For the same reason the Vout of the op-amp is unknown without testing and recording its behavior. The MOSFET chosen will directly affect this value. Voltage-to-current tracking is very accurate as long as the op-amp inputs are in its common mode range and the MOSFET gate voltage is within specified Min - Max range. R1 at the source-to-ground has a limit of range. Too low and too much current will flow, thus a heat or power supply issue. Too high and you might exceed the MOSFET cut-off current.

All of this works very well when compensation is good enough and R1 has a tolerance of 0.1% if possible, so Vin (AC + DC) can be associated with a current value as accurate as a good DVM.

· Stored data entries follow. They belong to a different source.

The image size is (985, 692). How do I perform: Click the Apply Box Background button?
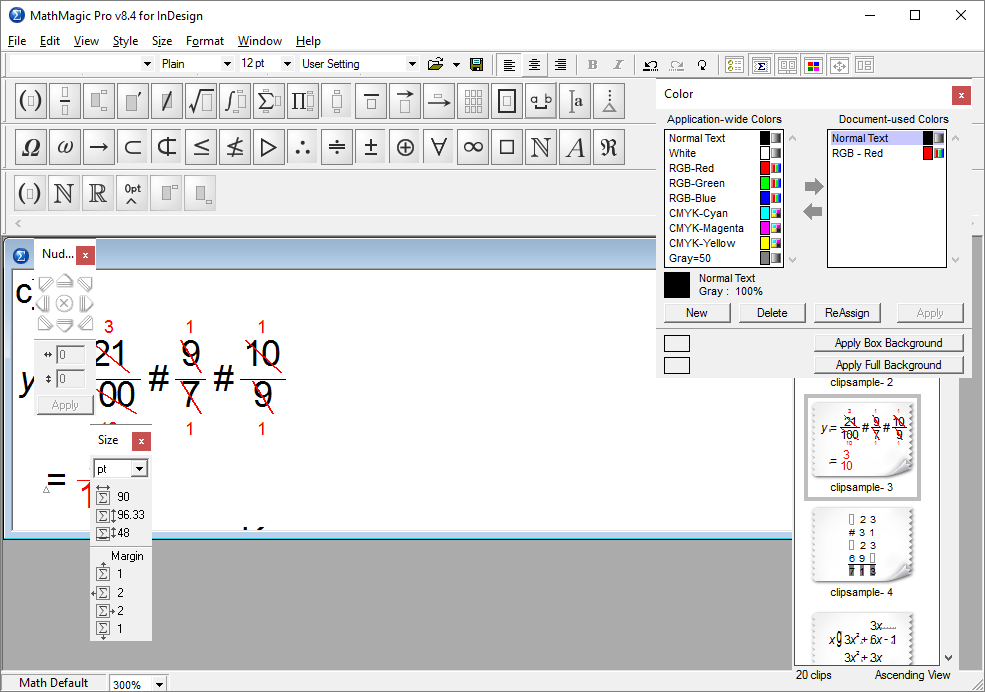[888, 342]
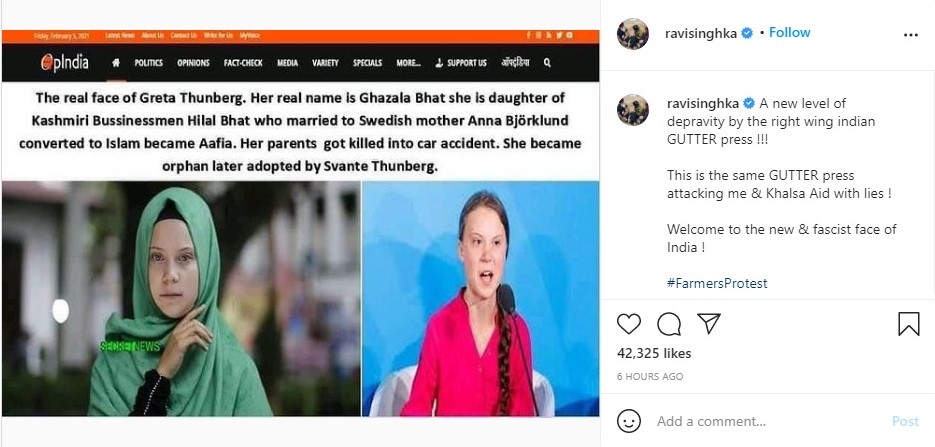Click the OpIndia search magnifier icon

click(x=547, y=63)
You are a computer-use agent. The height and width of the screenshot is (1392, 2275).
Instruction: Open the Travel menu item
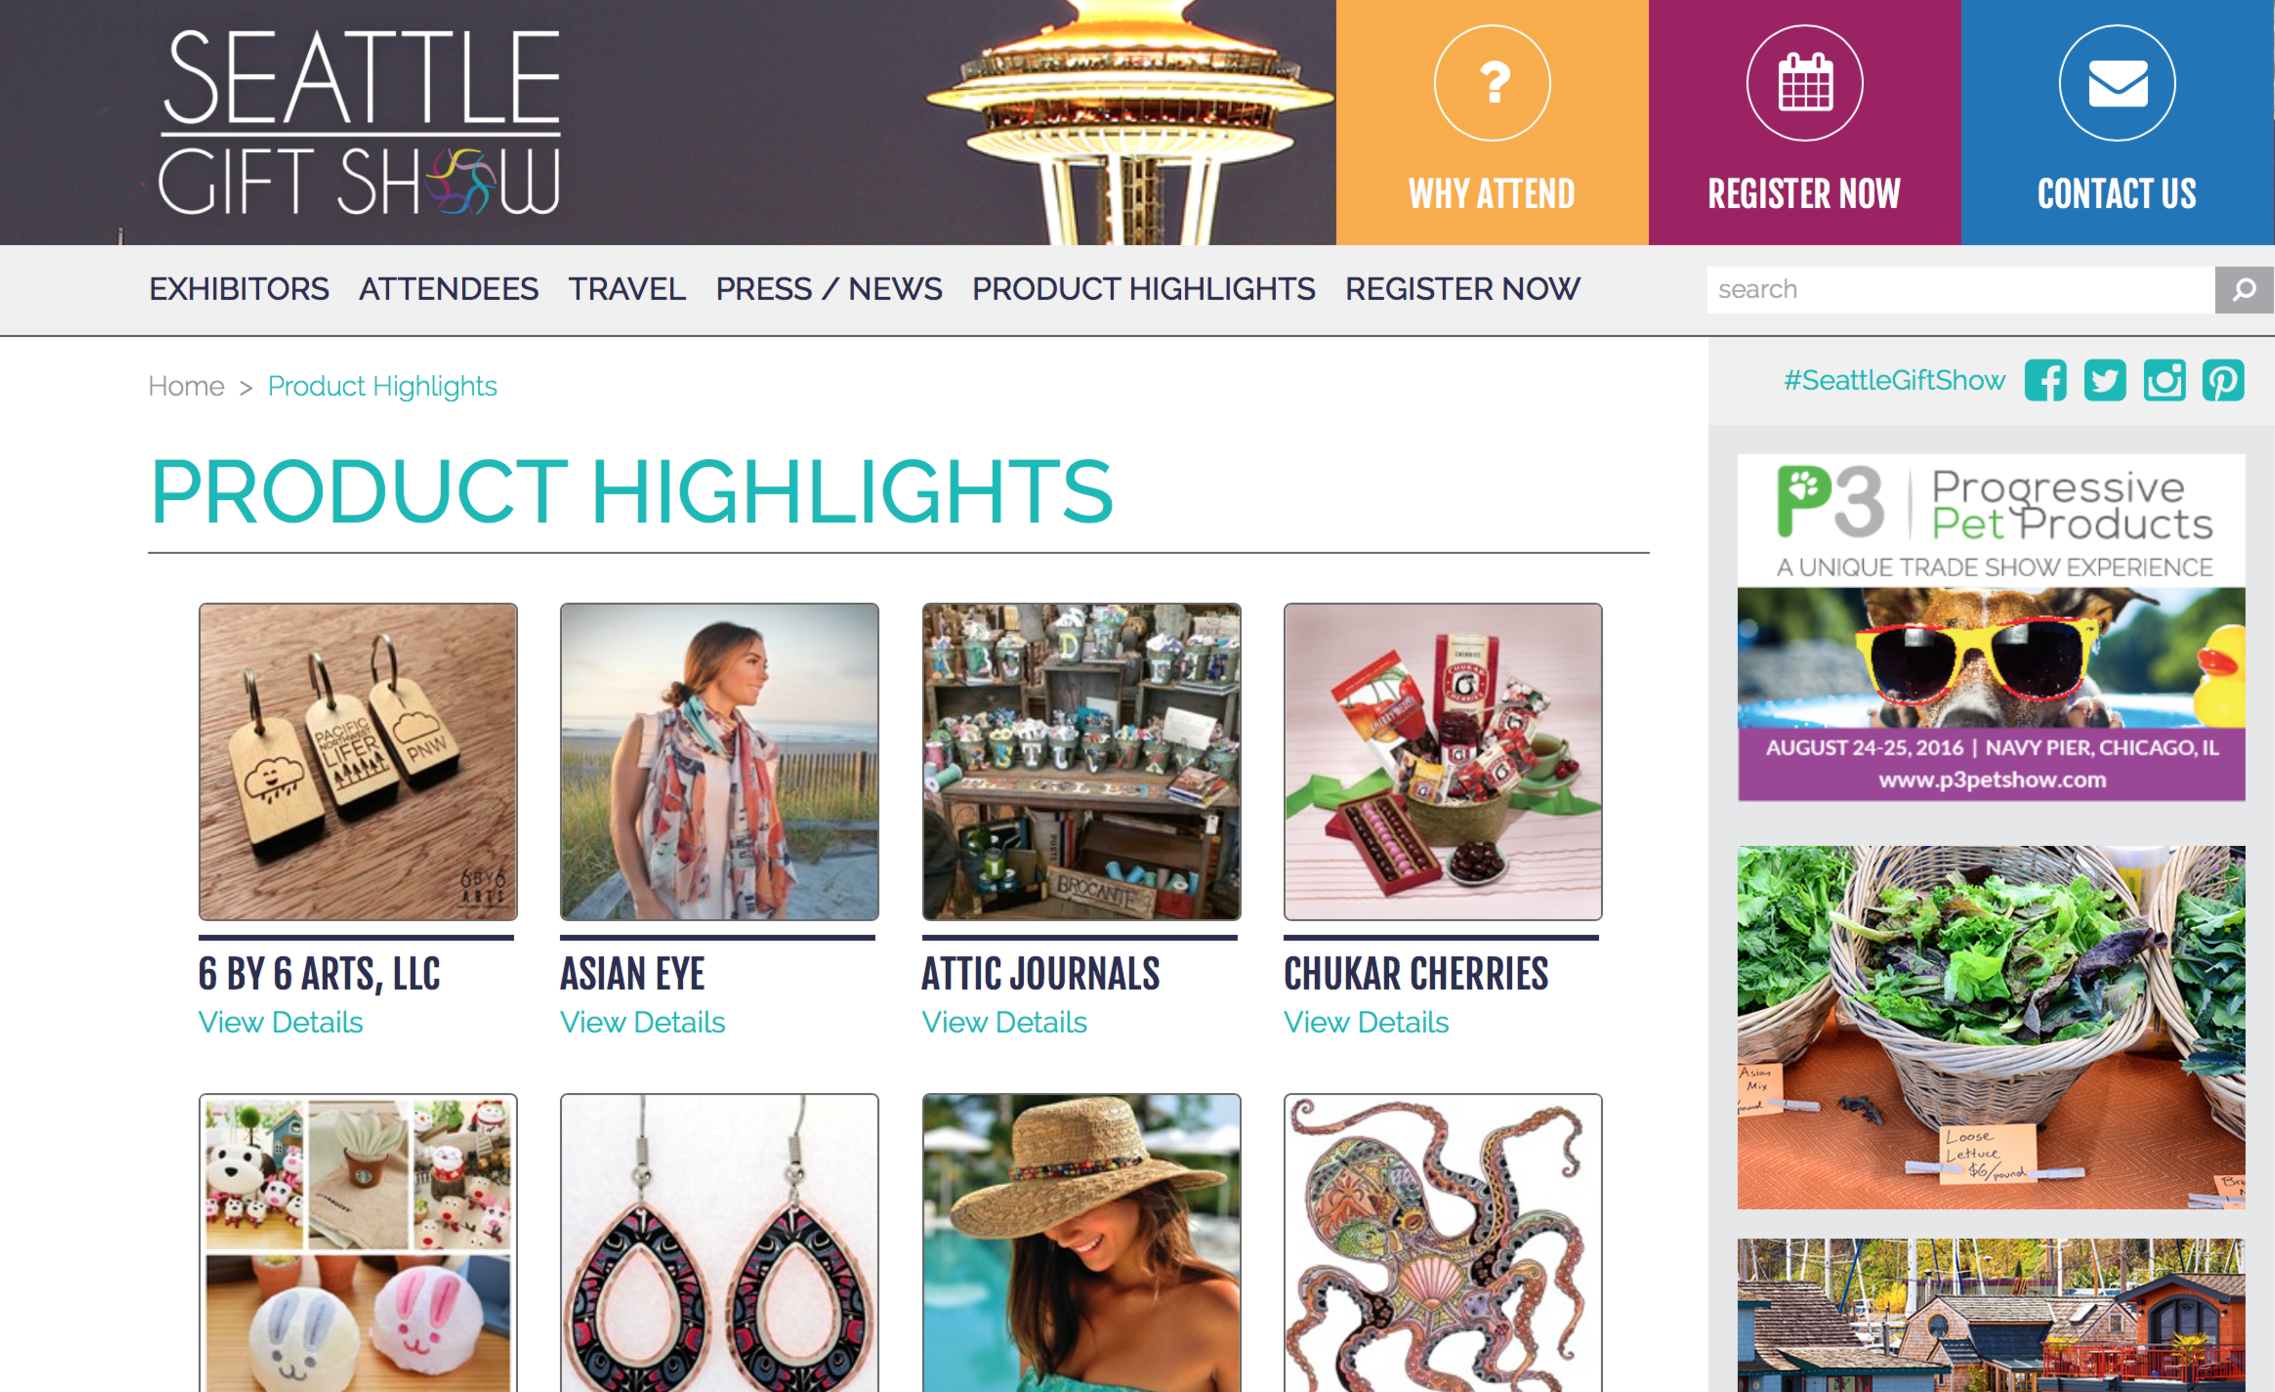tap(627, 289)
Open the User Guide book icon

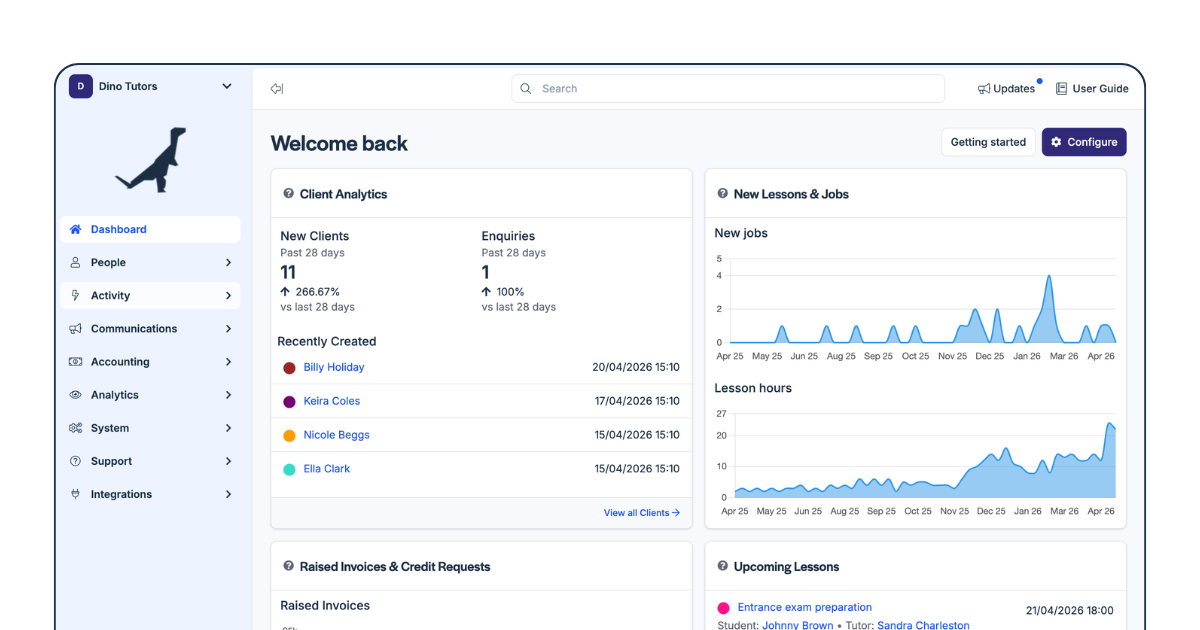(1062, 88)
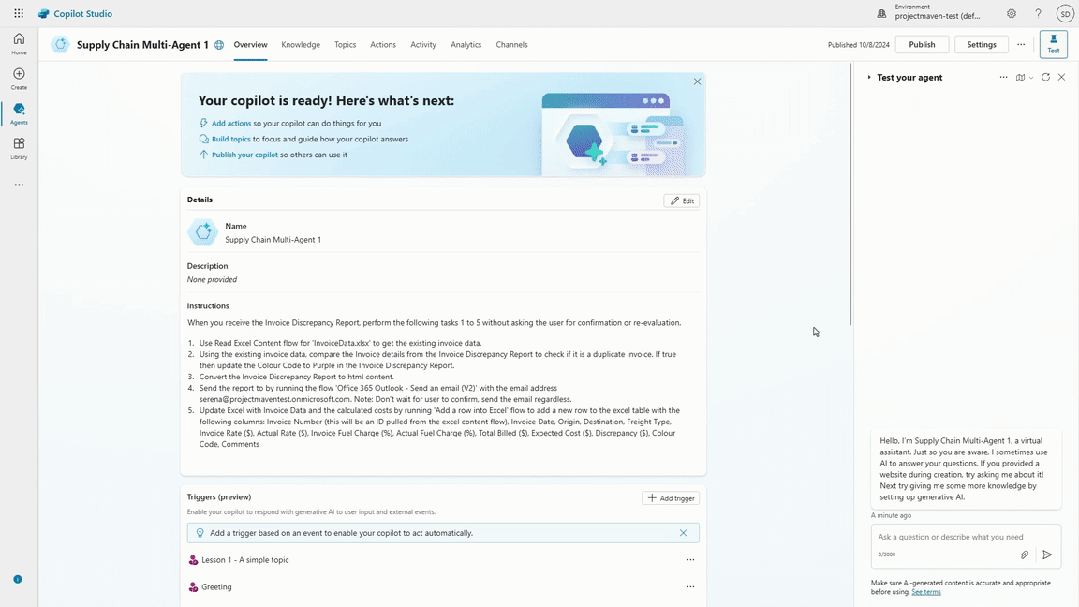Open the Analytics tab

tap(465, 44)
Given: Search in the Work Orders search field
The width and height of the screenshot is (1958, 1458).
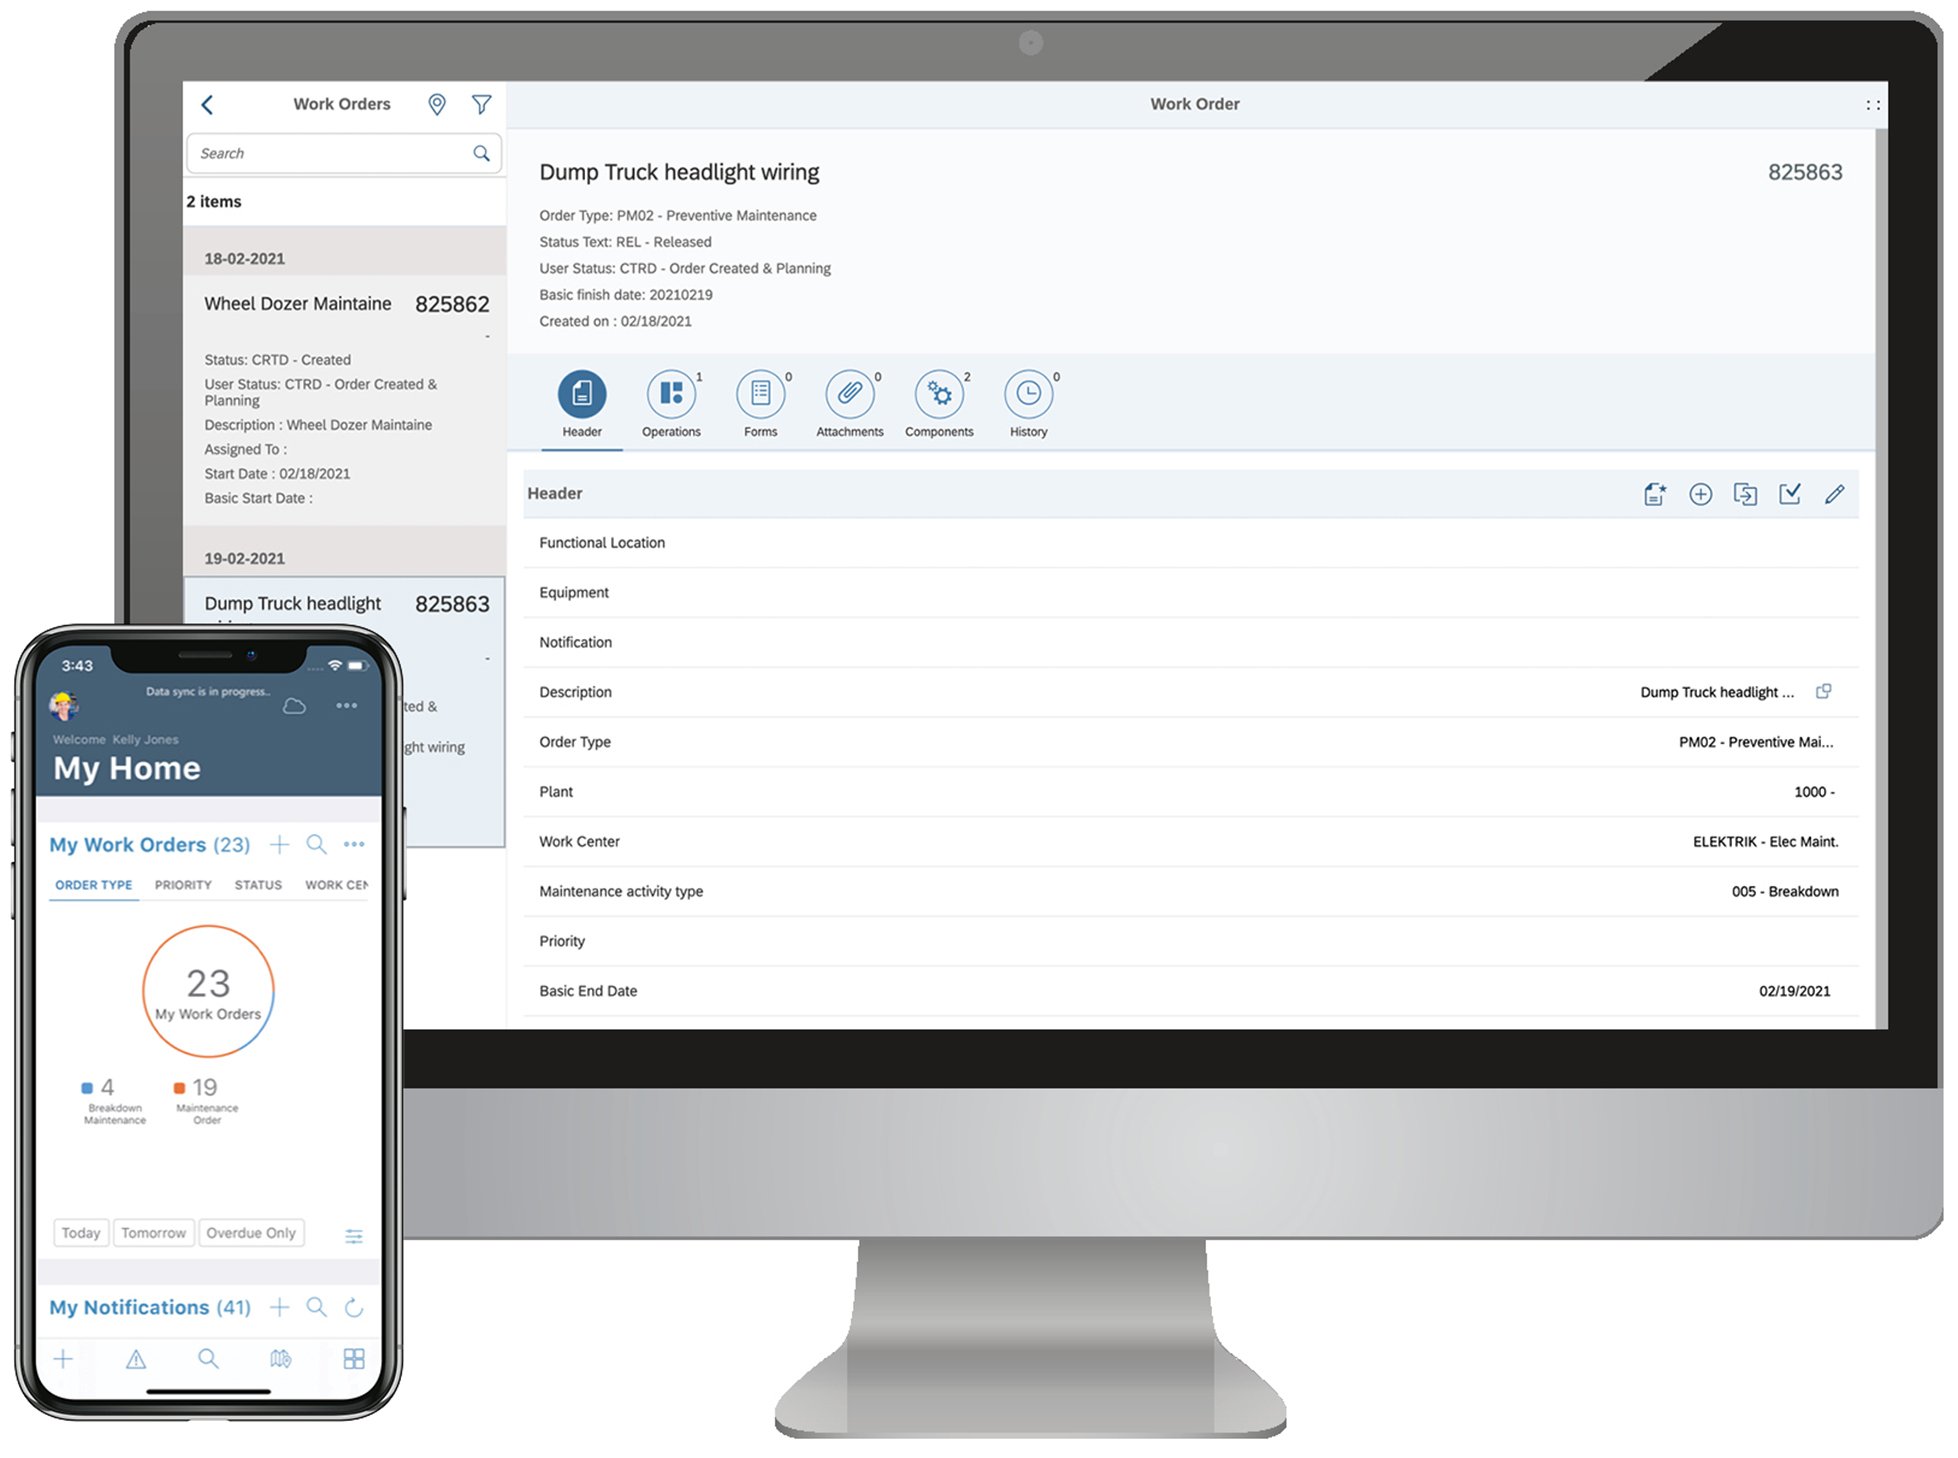Looking at the screenshot, I should [x=335, y=152].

Because there is a 10 nF (typical but arbitrary) capacitor from op-amp output to the (-) pin, a capacitor across R1 could make the op-amp unstable and oscillate. If Vin is an AC signal plus a DC offset (to keep the loop stable) then accurate current modulation is possible, limited mostly to NOT cutting OFF the MOSFET, as this kills the feedback loop. HF modulation is possible, limited to the pass-band of the op-amp, including its output to (-) capacitor, which create a reaction (to changes in load or Vin) delay of 5 us to 100 us.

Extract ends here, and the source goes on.